The Bar Council's International Malaysia Law Conference 2016 ("IMLC 2016") was held at The Royale Chulan Kuala Lumpur from 21 to 23 Sept 2016.
By Ariel On
The ASEAN Economic Community (“AEC”) became a reality on 31 Dec 2015, and consists of 10 countries. Does that mean that ASEAN law consists of ten sets of domestic legal systems? What are the changes awaiting us, as lawyers advising clients on multi–jurisdiction transactions? What are the dispute settlement mechanisms available in ASEAN?
This session, jointly held with the ASEAN Law Association, examined a number of these issues, with the highly respected retired Court of Appeal Judge, Dato’ Mah Weng Kwai, moderating the discussion between two distinguished speakers: Haliza Aini Dato’ Othman, Deputy Head of International Affairs Division 1 of the Attorney General’s Chambers; and Locknie Hsu, Professor of Law at the Singapore Management University.
The session began with a slide presentation by Dr Johan Shamsuddin, Associate Professor at University of Malaya, on the ASEAN Legal Information Centre (“ASEAN LIC”), which is an online platform that will provide free, easy and meaningful access to the laws of the Southeast Asian countries. The initiative by the University
of Malaya, in partnership with MKMS Online Publishing, will be launched in January 2017.
The first speaker, Ms Haliza Aini, has led the negotiations of various free trade agreements between Malaysia and other regions. She gave the audience an insight into what has been achieved under the AEC 2015 Blueprint, and the targets and aims in the AEC 2025 Blueprint. She discussed the benefits of the harmonisation of trade laws in the ASEAN region, which includes increased business confidence if uncertainties are reduced by streamlining processes; better quality of services due to competition; and also reduced costs of doing business. The barriers to harmonisation of laws were also highlighted, which includes disparities in economic policies, labour laws, legal systems, education, as well as language obstacles; and limited access to information.
The second speaker was Ms Hsu, a specialist in international trade and investment law, dispute settlement mechanisms, as well as ASEAN integration.
She started her presentation by putting forward two ver y important questions to the audience: what is our role in the harmonisation of laws in ASEAN, and why are we trying to harmonise the laws?
There is vast potential and numerous opportunities for everyone in ASEAN. Lawyers find themselves advising clients in multi–jurisdictional transactions within the ASEAN market. Therefore, it is necessary for ASEAN lawyers to keep up with their clients as well.
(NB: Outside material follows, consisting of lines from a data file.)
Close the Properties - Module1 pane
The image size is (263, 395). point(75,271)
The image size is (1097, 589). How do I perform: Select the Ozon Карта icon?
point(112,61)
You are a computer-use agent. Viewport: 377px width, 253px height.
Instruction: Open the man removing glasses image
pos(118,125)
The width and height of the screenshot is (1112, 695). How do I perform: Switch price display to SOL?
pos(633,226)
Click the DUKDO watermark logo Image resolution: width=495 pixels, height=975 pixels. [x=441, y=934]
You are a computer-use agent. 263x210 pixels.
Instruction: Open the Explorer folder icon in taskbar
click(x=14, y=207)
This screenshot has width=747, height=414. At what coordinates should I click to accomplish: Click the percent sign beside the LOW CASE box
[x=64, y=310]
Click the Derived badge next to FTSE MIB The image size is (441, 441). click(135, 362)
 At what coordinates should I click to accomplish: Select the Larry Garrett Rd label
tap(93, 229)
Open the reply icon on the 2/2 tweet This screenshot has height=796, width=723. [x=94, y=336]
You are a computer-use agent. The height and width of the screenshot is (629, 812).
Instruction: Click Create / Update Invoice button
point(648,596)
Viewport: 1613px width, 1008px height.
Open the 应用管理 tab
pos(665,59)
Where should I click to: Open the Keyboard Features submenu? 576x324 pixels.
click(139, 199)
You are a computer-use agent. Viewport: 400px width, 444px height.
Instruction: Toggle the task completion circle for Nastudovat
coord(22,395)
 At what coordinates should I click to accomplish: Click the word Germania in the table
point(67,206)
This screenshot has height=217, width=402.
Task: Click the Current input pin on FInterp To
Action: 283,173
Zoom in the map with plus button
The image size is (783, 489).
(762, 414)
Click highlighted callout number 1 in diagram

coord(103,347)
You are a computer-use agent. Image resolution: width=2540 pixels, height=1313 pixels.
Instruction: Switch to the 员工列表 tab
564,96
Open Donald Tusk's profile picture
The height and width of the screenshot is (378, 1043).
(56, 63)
The harmonisation of laws in ASEAN is not a task that should be left with just the policymakers. In Ms Hsu’s words: “We are in a world of disruptive information”. Thus, our challenge as lawyers within ASEAN is how to properly utilise the information so that we are better able to serve our clients.
In respect of the idea of introducing a regional court to resolve commercial disputes in ASEAN, Ms Hsu voiced her view that perhaps the more pertinent question is whether ASEAN is ready for such an approach. She suggested that the focus should be on looking into how the present landscape of courts and arbitral tribunals, among others, can be made more seamless.
A takeaway point from the session was that accessibility of information is one of the best ways forward towards the harmonisation of laws in ASEAN, and the ASEAN LIC is a step in the right direction.
This was a joint session with ASEAN Law Association.